Freedom to learn the way one wants to
Meghaa Aggarwal, 06 Nov 2018

When Aanchal Gaur’s son Aarav joined Class 3 at a regular CBSE school, she found him inundated with academic pressures. “Suddenly, he had regular tests and lots of homework. Everything became curriculum-heavy and there was a lot of focus on writing.

“Aarav has a short attention span and he doesn’t like writing, so ensuring that he kept up with school work was stressing out all of us.”  


That’s when she decided to switch her son to Kunskapsskolan, a Swedish school with an alternative approach to education in Gurgaon. “I began to inquire with colleagues at office and found that many of them had admitted their children to this school. So, we went there, attended their orientation to understand their approach and admitted Aarav this April.”


A growing tribe

Much like Aanchal, a growing tribe of parents across the country are placing their children in various alternative modes of education, ranging from home-schooling to schools affiliated to education formats pioneered by national stalwarts such as Jiddu Krishnamurti and Sri Aurobindo and the Mother. Various international formats such as Montessori and Steiner/Waldorf have also gained much ground.

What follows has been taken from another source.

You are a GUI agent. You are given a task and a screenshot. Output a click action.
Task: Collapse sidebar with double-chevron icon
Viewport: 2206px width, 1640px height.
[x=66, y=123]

Exposure to different education choices and a desire to free their children from a burdensome education are often cited as reasons behind this. 


Decoding alternatives

In the book, Alternative Schooling in India, published in 2007, Sarojini Vittachi has identified a few defining characteristics of alternate schools. These include a child-focused, individualised approach to education, that is experiential and interest-based, a small class size (not more than 30 students), cross-linking of disciplines to enable a child to see connections between different subjects and evaluation methods that do not always rely on comprehension tests and examinations to measure learning outcomes.


Noted educationist MR Raghavan, who is also the inventor of the teaching method Quad Seek, says, “We are not teaching anything different. We are only trying to go back to basics and teach the same content, keeping the child as a centre of focus and using the natural process of learning in our teaching methods, so that the child can assimilate things easily and start enjoying learning rather than getting burdened by it. Every child has a different bias and strength and likes to learn as per this bias. Our teaching method gives each child the freedom to learn the way he/she would like.”


Rahul Desai, Director of the Lumens School at Vapi, corroborates, “We have about 26 children per class and our method, Quad Seek, is designed to teach them in small groups of three to four kids with similar interest and capabilities in a subject. This allows a teacher to know each child’s strengths, natural approach to learning and assess them on a given topic through discussions and worksheets every month. The outcomes of these assessments are used by the teachers to revise the topic differently with each child as per the need.”


Ground reactions

Within a few months, Aanchal has found a visible difference in her son as well as their home. “We are no longer burdened by Aarav’s studies. There is no homework as everything is done in school. Once a week, his notebooks are sent home for us to see his progress at school. There is also a logbook keeping track of his classwork. He has become a lot more cheerful and vocal about what he’s learning. His social skills have also improved.”


Challenges

While most parents appear to be satisfied with the alternative schooling of their children, doubts and concerns continue to plague the system in India. Affordability and mainstream affiliation are the major questions in the minds of many parents considering this option. Education Counsellor Swati Salunkhe elucidates, “Very often alternative schools are beyond the reach of middle-income parents in India. There is also a concern around studies, especially in the higher grades, when parents want their children to get into the mainstream, appear for board exams, entrance exams and get into colleges in India which continue to follow traditional approaches to education.”


Speaking of affordability, Rahul Desai says, “Somewhere, such schooling does get little expensive due to investment required in continuous coaching of teachers as well as other tools and facilities required to bring about an all-round development of a child, including music, art, sports etc. Generally, people at the higher end of the financial spectrum are more mentally prepared to try something unconventional and show interest in alternatives.”


It’s interesting to note that formats of alternative education have succeeded in some of the remotest and poorest districts of India. For instance, MR and Aruna Raghavan started Shikshayatan, an extremely successful alternative school in Arasavanangadu, a tiny village in Tiruvarur district of Tamil Nadu, that provides free education, using the Quad Seek method, to underprivileged children till class eight. After this, more than 70 percent of the children, who go on to join other schools, score greater than 80 percent in their high school diplomas. “We are attempting to pioneer a way of thinking that can work within any existing board to bring in awareness that such excellence is both possible and necessary.”


Although there is a dearth in official statistics, most children pursuing alternate education do appear for their board exams eventually. They appear for exams either through the National Institute of Open Schooling (NIOS) or opt for international boards such as IGCSE and IB. Several schools, such as Rishi Valley and Kunskapsskolan, also follow an alternative methodology but remain affiliated to mainstream boards. 


Hence, those parents who are keen on admitting their children into an alternative system should make necessary inquiries about the teaching methodology at schools and speak to existing parents as well as alumni.